Daily motion of the fingers, elbow (if free), and shoulder helps to avoid stiffness. Elevation of the hand is important to control swelling. Comfort, flexibility, and strength of the wrist continue to improve for 6 to 12 months after the fracture.
Hand Fractures
Hand fractures involve the bones that form part of the wrist (carpals), bones of the palm (metacarpals), or bones of the fingers and thumb (phalanges). Normal hand function results from a complex interaction of an intricate arrangement of muscles, tendons, ligaments, and joints, as well as bones. Thus, seemingly minor fractures can cause serious soft tissue injuries that, if not treated appropriately, can lead to disabling stiffness, weakness, or deformity.
Carpal Fractures: A carpal bone that is commonly fractured is the scaphoid bone (see box on page 604). A fracture of the scaphoid bone usually occurs with a fall on an outstretched hand. Symptoms include pain while rotating the palm and, particularly, tenderness at the hollow at the base of the thumb or pain when the thumb is pushed into the wrist. Because the initial x-ray is often normal, people who have a suspected fracture require splinting and re-examination in 7 to 10 days, or magnetic resonance imaging (MRI), which is more sensitive than an x-ray. The fracture may be treated with a thumb spica splint. Scaphoid bone fractures are prone to poor healing because the blood supply is often damaged when the bone is fractured. About 5% of the time, regardless of treatment, the bone eventually dies (called necrosis). If so, bone grafting may be necessary.

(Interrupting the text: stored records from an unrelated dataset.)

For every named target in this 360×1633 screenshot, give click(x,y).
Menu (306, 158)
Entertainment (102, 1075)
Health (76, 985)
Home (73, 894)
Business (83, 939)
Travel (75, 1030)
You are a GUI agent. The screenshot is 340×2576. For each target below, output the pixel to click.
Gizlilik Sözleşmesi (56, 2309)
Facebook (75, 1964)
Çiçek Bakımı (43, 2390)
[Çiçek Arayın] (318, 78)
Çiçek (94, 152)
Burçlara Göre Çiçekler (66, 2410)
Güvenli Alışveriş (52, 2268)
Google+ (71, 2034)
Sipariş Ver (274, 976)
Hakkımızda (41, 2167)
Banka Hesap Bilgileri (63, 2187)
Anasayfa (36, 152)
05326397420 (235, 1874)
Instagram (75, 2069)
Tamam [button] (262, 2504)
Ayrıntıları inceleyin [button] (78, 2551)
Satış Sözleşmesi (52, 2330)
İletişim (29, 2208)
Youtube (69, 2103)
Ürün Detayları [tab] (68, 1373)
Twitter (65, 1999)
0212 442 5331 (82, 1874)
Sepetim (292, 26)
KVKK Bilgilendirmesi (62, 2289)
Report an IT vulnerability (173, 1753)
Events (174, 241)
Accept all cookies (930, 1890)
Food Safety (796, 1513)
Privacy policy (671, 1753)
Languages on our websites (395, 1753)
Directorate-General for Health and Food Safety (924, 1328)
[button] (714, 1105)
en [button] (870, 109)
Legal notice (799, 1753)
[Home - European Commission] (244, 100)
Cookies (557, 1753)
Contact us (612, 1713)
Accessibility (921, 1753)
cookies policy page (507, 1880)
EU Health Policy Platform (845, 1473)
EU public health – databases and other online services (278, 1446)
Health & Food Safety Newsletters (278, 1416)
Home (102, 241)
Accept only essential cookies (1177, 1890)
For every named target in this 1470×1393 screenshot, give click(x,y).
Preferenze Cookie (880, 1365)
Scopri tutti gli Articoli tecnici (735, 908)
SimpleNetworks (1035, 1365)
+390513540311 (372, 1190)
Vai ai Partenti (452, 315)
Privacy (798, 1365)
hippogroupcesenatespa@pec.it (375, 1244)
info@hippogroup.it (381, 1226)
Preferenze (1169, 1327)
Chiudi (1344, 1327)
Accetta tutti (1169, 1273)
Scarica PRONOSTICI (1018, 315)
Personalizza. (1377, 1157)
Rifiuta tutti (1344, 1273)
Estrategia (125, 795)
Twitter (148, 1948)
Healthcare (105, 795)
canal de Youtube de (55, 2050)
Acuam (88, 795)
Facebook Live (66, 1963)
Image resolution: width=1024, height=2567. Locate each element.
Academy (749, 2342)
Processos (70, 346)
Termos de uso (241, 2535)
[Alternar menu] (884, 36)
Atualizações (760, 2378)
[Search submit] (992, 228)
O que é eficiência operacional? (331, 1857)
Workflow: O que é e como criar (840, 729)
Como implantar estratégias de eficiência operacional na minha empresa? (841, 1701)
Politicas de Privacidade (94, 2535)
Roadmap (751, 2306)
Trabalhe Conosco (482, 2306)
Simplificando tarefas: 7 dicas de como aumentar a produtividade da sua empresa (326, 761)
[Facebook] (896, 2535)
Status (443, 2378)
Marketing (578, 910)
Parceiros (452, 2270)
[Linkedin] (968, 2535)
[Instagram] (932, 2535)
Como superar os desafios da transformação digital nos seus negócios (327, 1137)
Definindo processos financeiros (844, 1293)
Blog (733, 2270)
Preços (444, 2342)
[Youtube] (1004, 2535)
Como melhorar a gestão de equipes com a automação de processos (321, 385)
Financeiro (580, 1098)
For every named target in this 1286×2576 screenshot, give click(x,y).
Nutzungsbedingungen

Metacarpal Fractures: Fractures of the ends of the 4th and 5th metacarpal bones (that attach to the ring finger and little finger) commonly occur from punching a hard object. This type of fracture, called a boxer’s fracture, causes swelling and tenderness of the knuckle. These fractures are treated with a splint. Reduction is necessary only if the fracture is badly angled or rotated. Typically, good function of the finger returns.
Finger Fractures: Avulsion fractures occur commonly in the fingers at the site of tendon and joint capsule attachments. A mallet finger injury refers to the drooping of the fingertip that occurs when the tendon that extends the farthest part of the finger becomes detached (see page 598). A common cause is a baseball that strikes the fingertip (baseball finger). For simple mallet finger injuries, immobilization with a splint for 6 to 10 weeks is effective, but if avulsion fractures greatly disrupt the joint surface, surgery may be needed.
Fingertip fractures are usually the result of a crush injury, such as from a hammer blow. Blood may accumulate beneath the nail (subungual hematoma) from a tear in the nail bed and produce a very painful, blue-black discoloration. Most fingertip fractures are treated with a protective covering (such as commercially available aluminum and foam splint material) wrapped around the fingertip. Doctors can easily drain a subungual hematoma by making a small hole in the fingernail with a needle or a hot wire (electrocautery device).
Large, displaced finger fractures are repaired with surgery. An abnormal increase in sensitivity (hyperesthesia) frequently lasts long after a large fracture has healed. The person may require treatment to decrease hyperesthesia (desensitization therapy).